La prophétologie en tant que genre littéraire autonome est relativement récente dans l’histoire intellectuelle musulmane. L’ouvrage le plus connu en la matière le montre : il s’agit de la recension des traditions prophétologiques musulmanes (nourries avec un certain appareil de réserves d’Isrâ’îliyyât judaïques) attribuées à Ibn Kaṯīr (1300-1373), ce qui nous renvoie tout au plus à l’invasion moghole (13ème) contenus par les Mamelouks… Détail qui peut d’ailleurs faire sens étant donné le sentiment apocalyptique qu’a inspiré cette période.

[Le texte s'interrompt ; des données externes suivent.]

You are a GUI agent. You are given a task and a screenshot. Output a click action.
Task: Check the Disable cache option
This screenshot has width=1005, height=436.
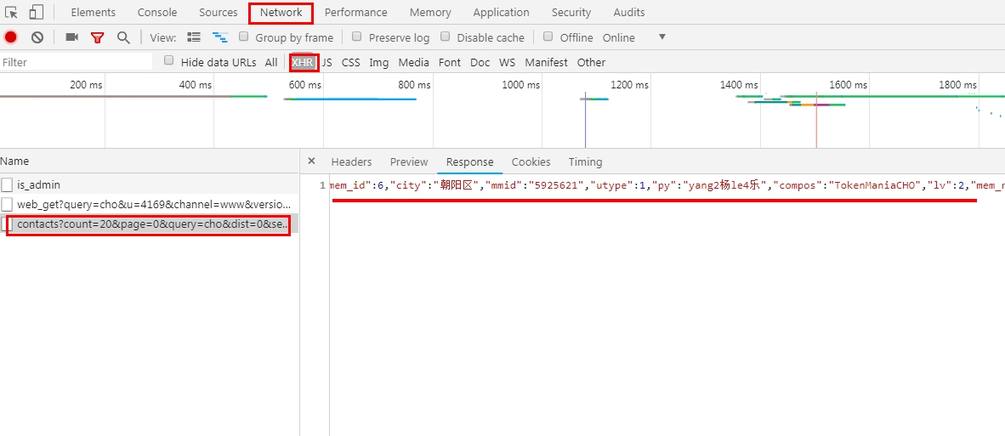tap(445, 37)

En revanche, c’est à une époque bien plus proche de l’aube de l’islam que l’on place l’installation d’une pratique similaire : la lecture publique, commentée et apprise des récits d’expédition que l’on appelait maġāzī (récits des conquêtes), et qui en fait fournissait un cadre contextuel à un matériau beaucoup plus disparate : historique, juridique, et parfois littéraire. Les maġāzī sont si profondément installés dans la tradition musulmane qu’elles ont précédé l’éclosion du genre Sira[47].

 

Une figure messianiste ?

 

Malgré le nombre conséquent de témoignages externes d’époque, aucune chronique ne fait mention du Coran, d’islam ou de « musulman ». L’appellation « islam » elle-même deviendra le nom officiel de la nouvelle religion qu’en 720, date avant laquelle elle est systématiquement désignée par l’expression « religion d’Abraham »[48]. Pour « désigner les conquérants, jamais, à cette époque, n’apparaît chez eux un terme tiré du mot arabe muslim (musulman). Ceci donne à penser que les conquérants ne se désignaient pas eux-mêmes ainsi »[49]. Par exemple, on n’en trouve aucune référence dans le premier dialogue « islamo-chrétien » de Homs (644) entre le patriarche de Syrie Jean Ier (631-646) et Saïd ibn Amir, gouverneur et compagnon du Muḥammad[50].

 

Aucune mention d’islam ou de « musulmans » non plus dans les Homélies de Saint Sophrone de Jérusalem (634-639)[51], dans la Didascalie de Jacob[52] (634), dans la chronique de Thomas le Presbyte[53], rien dans le Sébéos (ou Pseudo-), rien dans la Lettre de Théodore, rien dans la Lettre de l’Académie de Jérusalem à la diaspora d’Egypte, rien dans le traité d’Arculfe (679 et 688), rien dans les témoignages de Théophane (758-817), de Jacques d’Edesse (640-708) ni de Jean de Damas (676-749). Même des graffitis décelés récemment en Arabie Saoudite n’en font allusion avant l’an 687[54].

 

Ce matériel historique contemporain aux débuts de l’islam, et composé de témoignages indépendants et concordants, évoque l’irruption d’« Arabes conquérants », conduits par un prophète « commerçant » et des « juifs » lors de la prise de Jérusalem et se pressant pour y édifier un lieu de prière :

 

 

« Que Dieu accorde à nos empereurs des sceptres robustes et puissants afin qu’ils brisent l’orgueil de tous les Barbares, et surtout des Saracènes (= Arabes des tentes) qui (…) se sont dressés soudainement contre nous et se livrent à un pillage total avec cruauté et sauvagerie… »[55]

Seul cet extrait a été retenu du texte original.